The Lions followed up their 2nd-place finish in 2014 with a 4th-place finish in 2015. In June 2015, Andy O’Dell was sacked as head manager following poor results and was replaced by former player Željko Popović. Popović was initially brought in on an interim basis, but the good results he achieved until the end of the 2015 season saw him reappointed for the 2016 season. The 2016 season saw another runners-up finish in the league for the Lions, finishing six points behind champions Altona Magic SC.

With one point from three games to start the 2017 State League One season, head coach Željko Popović was replaced by former Preston Lions goalkeeper and former Hume City FC coach Lou Acevski. Acevski's first game in charge was an FFA Cup 5th qualifying round thriller, losing on penalties to fellow State League One North-West side North Sunshine Eagles FC, after the match finished 4–4 in extra time. Preston striker Chris Davies scored all four goals for his side, but blazed his penalty over the bar to give the Eagles the win. Preston finished the season in fourth place, with Davies' 14 goals enough to clinch the club's golden boot award. Robert Stambolziev also played eight games for the club, scoring nine goals.

Preston had a poor start to the 2018 season, winning just one of its opening six games. Club returnee Naum Sekulovski was given the club's captaincy. A late season charge that saw the club go 12 games undefeated, propelling the club from the bottom half to second place, saw the club come in with a chance to challenge Geelong SC for the title and subsequent promotion to the NPL. In the penultimate game of the 2018 State League 1 season, 3,869 people packed out BT Connor Reserve. A win would have seen Preston jump Geelong into first place, but the visiting club came away with a 2–0 victory, winning the championship. Queenslander Rhys Saunders was Preston's top goalscorer with 14 goals, managing the feat despite arriving mid-season.

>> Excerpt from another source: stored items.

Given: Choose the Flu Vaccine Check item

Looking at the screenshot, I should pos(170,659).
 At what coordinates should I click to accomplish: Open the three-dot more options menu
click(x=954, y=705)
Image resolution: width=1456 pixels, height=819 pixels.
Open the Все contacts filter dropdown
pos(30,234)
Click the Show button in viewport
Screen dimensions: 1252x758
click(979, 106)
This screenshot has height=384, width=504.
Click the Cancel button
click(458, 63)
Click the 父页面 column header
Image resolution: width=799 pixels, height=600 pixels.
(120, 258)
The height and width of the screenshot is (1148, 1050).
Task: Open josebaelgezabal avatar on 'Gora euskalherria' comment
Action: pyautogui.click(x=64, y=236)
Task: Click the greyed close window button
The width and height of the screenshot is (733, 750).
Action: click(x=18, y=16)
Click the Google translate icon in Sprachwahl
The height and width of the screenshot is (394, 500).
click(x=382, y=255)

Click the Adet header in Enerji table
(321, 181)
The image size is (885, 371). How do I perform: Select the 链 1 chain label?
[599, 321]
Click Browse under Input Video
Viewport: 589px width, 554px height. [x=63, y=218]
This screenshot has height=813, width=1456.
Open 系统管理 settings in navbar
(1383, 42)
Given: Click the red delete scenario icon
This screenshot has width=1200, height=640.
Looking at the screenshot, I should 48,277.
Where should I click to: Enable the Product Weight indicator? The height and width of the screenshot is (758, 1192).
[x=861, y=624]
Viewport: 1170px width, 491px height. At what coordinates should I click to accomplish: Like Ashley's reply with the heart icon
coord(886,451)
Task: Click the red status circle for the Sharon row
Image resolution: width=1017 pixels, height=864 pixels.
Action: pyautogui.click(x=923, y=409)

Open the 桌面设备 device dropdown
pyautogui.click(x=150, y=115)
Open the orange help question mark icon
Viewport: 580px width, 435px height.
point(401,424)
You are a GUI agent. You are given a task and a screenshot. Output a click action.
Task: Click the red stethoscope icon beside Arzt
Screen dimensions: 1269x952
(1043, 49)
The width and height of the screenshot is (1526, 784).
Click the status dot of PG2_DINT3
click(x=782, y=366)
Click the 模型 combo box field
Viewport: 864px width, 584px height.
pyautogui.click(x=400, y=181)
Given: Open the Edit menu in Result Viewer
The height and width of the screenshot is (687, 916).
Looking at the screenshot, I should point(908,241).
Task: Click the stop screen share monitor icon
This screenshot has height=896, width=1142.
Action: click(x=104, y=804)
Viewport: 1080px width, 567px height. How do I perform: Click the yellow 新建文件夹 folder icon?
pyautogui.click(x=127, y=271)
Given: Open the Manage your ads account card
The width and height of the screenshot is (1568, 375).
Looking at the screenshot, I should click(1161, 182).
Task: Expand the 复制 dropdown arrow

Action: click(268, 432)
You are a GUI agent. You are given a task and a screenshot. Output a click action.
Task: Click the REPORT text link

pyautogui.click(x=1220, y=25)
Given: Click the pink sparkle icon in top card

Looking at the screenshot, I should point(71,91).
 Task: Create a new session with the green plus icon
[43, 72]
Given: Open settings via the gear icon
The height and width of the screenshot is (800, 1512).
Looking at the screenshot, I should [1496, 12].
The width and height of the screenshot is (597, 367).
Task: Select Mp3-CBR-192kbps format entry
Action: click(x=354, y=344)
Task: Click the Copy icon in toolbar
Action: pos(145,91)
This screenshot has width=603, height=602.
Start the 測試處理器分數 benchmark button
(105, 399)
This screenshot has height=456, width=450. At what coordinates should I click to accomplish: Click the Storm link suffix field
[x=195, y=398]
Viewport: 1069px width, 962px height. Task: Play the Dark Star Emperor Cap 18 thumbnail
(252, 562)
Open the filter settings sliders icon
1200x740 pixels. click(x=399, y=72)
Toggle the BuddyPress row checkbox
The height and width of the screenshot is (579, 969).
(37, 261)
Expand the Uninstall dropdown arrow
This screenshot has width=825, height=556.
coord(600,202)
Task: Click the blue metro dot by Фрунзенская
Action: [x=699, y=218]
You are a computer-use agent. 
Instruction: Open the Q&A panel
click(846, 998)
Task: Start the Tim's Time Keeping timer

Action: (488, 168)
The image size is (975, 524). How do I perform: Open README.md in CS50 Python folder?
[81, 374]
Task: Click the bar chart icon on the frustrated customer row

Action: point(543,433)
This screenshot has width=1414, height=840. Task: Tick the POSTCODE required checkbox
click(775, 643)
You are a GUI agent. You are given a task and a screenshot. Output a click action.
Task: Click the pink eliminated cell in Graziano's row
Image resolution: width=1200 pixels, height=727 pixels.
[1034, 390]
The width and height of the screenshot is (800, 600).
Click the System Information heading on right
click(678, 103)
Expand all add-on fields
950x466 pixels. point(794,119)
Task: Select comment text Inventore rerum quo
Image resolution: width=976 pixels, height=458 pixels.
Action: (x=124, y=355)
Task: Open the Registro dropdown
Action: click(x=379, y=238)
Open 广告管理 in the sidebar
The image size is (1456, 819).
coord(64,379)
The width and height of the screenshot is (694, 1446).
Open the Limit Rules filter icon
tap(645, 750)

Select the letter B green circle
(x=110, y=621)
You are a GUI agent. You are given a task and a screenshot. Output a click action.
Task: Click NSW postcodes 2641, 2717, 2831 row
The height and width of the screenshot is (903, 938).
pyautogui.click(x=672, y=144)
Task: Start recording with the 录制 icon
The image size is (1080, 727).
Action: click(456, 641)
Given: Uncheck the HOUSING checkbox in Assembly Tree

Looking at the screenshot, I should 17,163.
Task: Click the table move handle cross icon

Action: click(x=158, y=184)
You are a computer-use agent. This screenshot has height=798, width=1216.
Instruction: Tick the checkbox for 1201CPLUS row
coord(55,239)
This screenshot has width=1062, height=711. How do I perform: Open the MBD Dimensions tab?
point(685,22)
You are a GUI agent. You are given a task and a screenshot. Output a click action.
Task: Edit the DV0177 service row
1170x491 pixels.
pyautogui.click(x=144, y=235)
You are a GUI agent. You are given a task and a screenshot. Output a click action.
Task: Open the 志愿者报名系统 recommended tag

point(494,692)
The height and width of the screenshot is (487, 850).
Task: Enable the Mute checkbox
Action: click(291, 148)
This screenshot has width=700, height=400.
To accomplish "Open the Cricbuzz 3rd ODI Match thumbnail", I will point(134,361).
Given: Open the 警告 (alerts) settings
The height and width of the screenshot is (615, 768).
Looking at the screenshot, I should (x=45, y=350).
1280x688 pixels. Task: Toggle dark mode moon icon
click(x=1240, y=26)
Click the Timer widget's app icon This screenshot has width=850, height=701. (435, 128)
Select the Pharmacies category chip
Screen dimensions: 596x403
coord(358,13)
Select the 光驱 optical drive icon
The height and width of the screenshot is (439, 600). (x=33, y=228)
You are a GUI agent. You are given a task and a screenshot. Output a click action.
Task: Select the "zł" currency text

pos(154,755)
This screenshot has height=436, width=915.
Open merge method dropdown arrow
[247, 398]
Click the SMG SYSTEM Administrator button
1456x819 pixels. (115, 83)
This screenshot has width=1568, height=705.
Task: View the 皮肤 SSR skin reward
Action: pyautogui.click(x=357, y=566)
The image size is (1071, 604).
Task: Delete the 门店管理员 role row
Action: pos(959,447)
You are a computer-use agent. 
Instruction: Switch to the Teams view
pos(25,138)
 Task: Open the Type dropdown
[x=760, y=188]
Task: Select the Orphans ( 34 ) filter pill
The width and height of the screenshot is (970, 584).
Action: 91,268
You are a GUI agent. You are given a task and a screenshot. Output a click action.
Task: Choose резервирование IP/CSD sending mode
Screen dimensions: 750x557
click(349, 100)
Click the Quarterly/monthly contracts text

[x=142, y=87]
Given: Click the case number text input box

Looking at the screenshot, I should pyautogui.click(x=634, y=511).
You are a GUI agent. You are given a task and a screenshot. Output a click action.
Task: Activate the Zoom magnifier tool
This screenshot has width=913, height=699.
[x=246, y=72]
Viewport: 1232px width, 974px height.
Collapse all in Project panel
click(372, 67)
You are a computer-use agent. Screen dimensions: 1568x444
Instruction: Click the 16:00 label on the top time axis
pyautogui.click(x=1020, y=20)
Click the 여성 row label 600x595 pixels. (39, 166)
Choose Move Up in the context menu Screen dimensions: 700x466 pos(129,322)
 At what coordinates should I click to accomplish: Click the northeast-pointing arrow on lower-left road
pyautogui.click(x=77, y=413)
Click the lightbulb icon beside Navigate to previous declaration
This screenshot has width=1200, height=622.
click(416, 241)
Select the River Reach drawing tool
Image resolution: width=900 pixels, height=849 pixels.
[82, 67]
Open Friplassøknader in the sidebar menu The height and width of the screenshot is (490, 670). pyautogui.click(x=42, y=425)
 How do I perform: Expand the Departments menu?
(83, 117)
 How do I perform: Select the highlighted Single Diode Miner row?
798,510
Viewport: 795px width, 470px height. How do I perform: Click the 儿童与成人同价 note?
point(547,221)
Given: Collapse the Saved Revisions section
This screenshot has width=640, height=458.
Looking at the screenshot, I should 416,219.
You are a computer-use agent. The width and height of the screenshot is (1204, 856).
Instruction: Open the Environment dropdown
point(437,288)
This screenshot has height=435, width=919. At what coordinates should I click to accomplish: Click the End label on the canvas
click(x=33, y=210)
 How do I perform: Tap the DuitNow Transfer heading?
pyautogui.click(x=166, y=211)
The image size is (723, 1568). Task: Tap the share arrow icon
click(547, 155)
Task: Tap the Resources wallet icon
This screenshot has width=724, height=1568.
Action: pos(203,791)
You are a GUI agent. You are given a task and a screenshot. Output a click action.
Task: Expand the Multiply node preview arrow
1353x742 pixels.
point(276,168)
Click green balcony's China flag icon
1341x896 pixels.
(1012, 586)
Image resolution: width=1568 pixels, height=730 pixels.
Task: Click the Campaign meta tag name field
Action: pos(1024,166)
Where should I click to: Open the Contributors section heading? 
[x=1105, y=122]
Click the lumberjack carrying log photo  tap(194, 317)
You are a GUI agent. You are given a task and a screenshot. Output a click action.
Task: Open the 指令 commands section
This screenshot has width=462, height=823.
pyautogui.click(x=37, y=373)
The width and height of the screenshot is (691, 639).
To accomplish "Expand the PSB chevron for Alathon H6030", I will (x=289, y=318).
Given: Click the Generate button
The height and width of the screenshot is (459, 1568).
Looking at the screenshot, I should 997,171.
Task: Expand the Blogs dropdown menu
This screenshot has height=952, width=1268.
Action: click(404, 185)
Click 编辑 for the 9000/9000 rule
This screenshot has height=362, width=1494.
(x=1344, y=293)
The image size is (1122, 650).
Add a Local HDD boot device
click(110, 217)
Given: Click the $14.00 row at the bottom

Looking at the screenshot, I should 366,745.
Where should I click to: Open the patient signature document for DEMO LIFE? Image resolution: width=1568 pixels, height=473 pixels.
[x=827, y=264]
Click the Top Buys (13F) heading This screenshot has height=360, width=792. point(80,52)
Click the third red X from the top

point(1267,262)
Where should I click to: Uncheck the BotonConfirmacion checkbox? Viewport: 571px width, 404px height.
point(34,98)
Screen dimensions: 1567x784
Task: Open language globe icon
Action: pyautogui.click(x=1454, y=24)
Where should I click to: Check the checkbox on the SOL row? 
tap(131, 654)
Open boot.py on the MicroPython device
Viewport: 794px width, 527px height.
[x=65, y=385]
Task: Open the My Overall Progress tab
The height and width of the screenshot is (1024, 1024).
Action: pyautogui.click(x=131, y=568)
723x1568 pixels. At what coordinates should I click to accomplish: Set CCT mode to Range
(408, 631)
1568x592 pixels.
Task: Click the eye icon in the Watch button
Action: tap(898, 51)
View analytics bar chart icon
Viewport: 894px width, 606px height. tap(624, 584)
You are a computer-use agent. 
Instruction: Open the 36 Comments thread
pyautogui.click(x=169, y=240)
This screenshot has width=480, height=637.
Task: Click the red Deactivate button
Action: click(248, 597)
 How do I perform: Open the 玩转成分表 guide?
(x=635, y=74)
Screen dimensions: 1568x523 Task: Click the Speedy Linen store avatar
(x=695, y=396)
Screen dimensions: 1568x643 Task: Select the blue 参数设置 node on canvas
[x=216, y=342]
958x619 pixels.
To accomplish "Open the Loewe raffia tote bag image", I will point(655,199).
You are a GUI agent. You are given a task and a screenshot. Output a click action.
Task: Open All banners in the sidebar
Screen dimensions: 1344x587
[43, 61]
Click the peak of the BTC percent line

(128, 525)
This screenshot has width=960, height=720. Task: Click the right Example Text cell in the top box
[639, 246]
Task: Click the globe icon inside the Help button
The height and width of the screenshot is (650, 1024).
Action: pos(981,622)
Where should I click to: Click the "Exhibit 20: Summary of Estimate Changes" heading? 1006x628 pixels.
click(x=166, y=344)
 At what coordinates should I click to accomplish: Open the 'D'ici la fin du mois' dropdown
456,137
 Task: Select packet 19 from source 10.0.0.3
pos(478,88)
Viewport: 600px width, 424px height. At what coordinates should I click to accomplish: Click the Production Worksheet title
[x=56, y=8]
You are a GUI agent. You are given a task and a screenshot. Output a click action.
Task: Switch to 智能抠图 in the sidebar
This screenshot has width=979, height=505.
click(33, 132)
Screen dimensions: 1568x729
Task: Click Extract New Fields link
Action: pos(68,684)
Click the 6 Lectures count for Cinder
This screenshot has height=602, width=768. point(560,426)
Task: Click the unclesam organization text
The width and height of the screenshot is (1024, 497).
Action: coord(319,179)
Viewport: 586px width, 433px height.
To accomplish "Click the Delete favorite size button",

Makedonia started the 2019 season with a 7–0 win over FC Clifton Hill, a promising sign of things to come. Preston would go undefeated until Round 11 of the season when it went down 4-2 to fellow Macedonian-backed club Sydenham Park SC. However, the club quickly recovered and went on to confirm promotion from State League 1 with a 1–0 win over Keilor Park SC. One week later, Preston claimed the State League 1 North-West championship title with a 4–0 victory over Banyule City, the club's first league title in 12 years.

Preston won the 2022 National Premier Leagues Victoria 3 competition, with star player Connor Bell taking out the joint golden boot award with 14 goals.

The club finished in 8th place in its first season in the National Premier Leagues Victoria 2 competition in 2023. Initially looking like a promotion contender, Preston's last 10 games saw 6 draws and 4 losses, falling down into mid-table.
The club finished in 2nd place in its first season in the Victoria Premier League 1 competition in 2024.

=== Australian Championship (2025 onward) ===

On 20 November 2023, Preston were announced as one of the eight foundation clubs of the new Australian Championship which will begin in October 2025. They will continue to play in the VPL 1 for the 2024 season and NPL Victoria in 2025, before transitioning to the new national second league after conclusion end of NPL Victoria season 2025. It will be the first time since 1993 that Preston have competed on the national stage of Australian soccer.

== Supporters ==

Preston has traditionally garnered support from the local Macedonian community across Melbourne.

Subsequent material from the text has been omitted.